> Task item: Could you output, word for word, only the lines from the line with "This screenshot has width=711, height=416." to the end of the entries, including both ends? Omit the pictures.

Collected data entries
---+---
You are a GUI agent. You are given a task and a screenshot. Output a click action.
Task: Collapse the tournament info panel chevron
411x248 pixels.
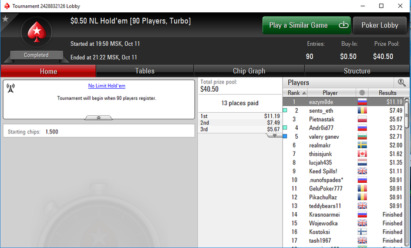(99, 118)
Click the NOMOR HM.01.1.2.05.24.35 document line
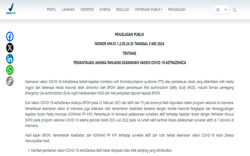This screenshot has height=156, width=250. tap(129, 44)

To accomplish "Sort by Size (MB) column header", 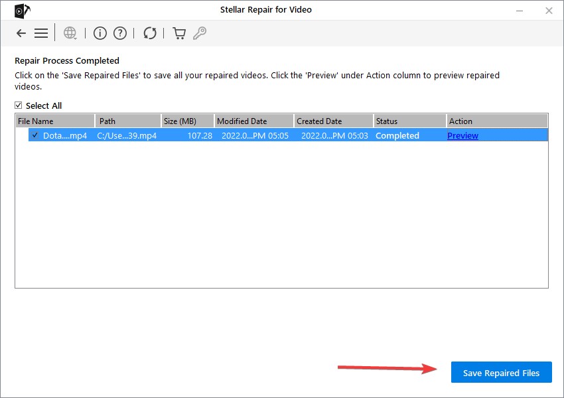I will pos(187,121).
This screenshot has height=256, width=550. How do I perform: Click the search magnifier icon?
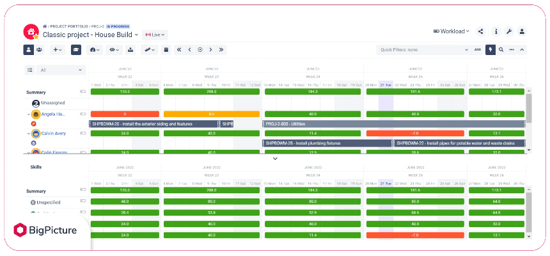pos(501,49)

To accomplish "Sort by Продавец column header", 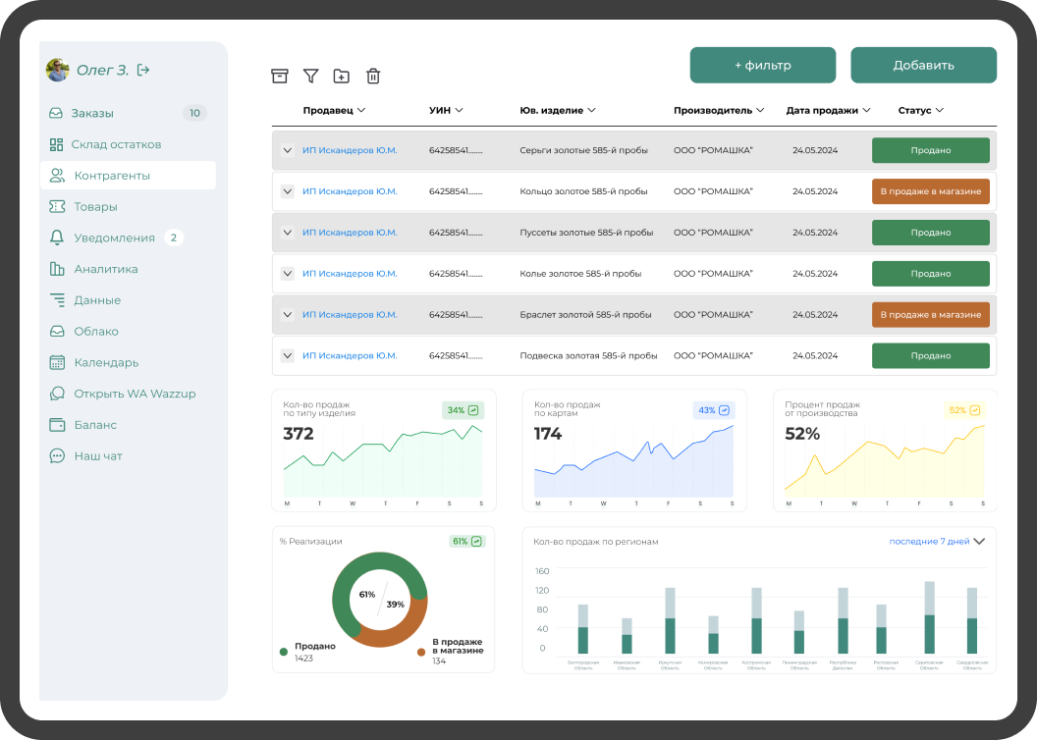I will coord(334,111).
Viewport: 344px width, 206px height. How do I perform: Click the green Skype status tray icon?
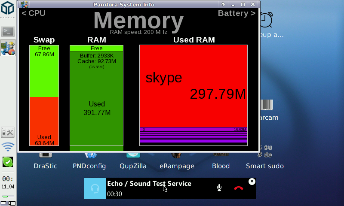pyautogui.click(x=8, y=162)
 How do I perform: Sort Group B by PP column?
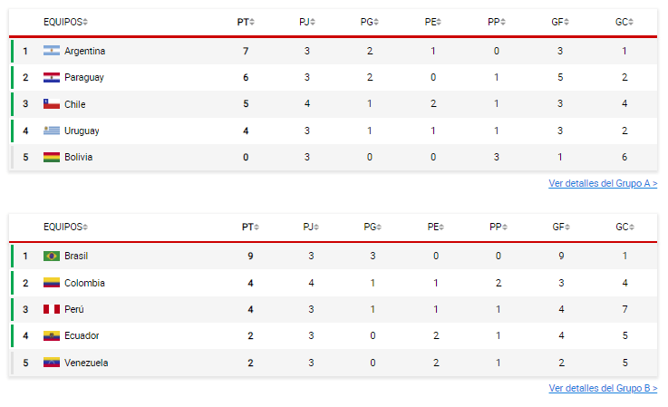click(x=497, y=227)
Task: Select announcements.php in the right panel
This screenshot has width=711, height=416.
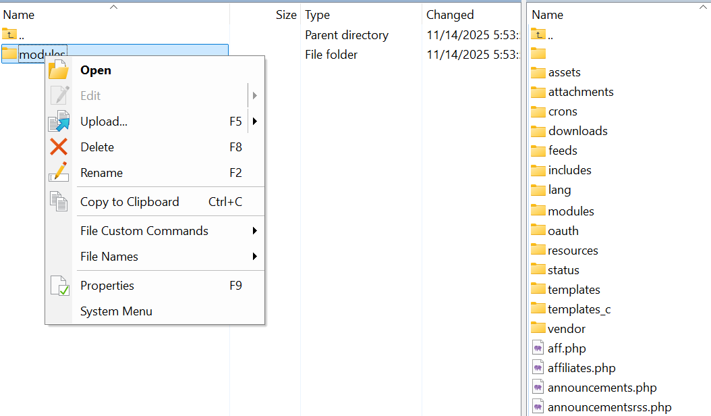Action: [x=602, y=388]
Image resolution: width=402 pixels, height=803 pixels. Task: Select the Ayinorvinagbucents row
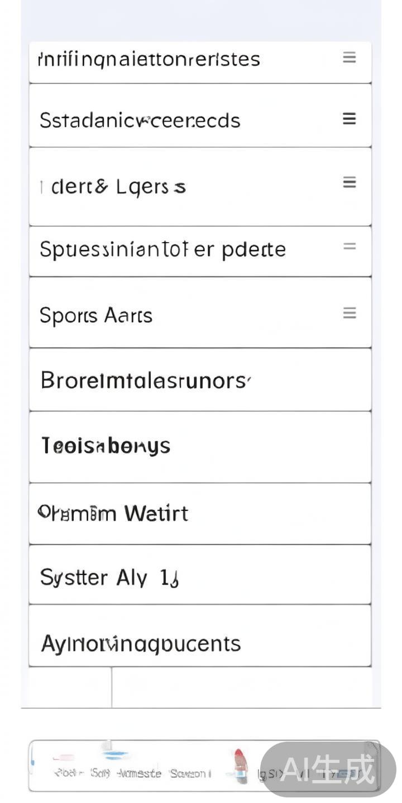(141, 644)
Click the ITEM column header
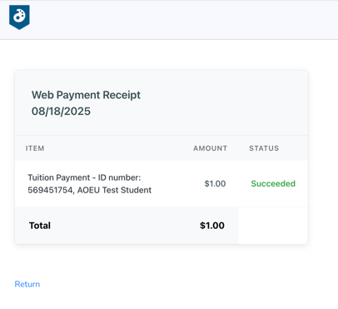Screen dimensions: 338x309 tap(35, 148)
---+---
> Response for this exercise:
This screenshot has width=711, height=416.
Action: [x=602, y=388]
Image resolution: width=402 pixels, height=803 pixels. Task: Select the Ayinorvinagbucents row
(141, 644)
Click the ITEM column header
Screen dimensions: 338x309 tap(35, 148)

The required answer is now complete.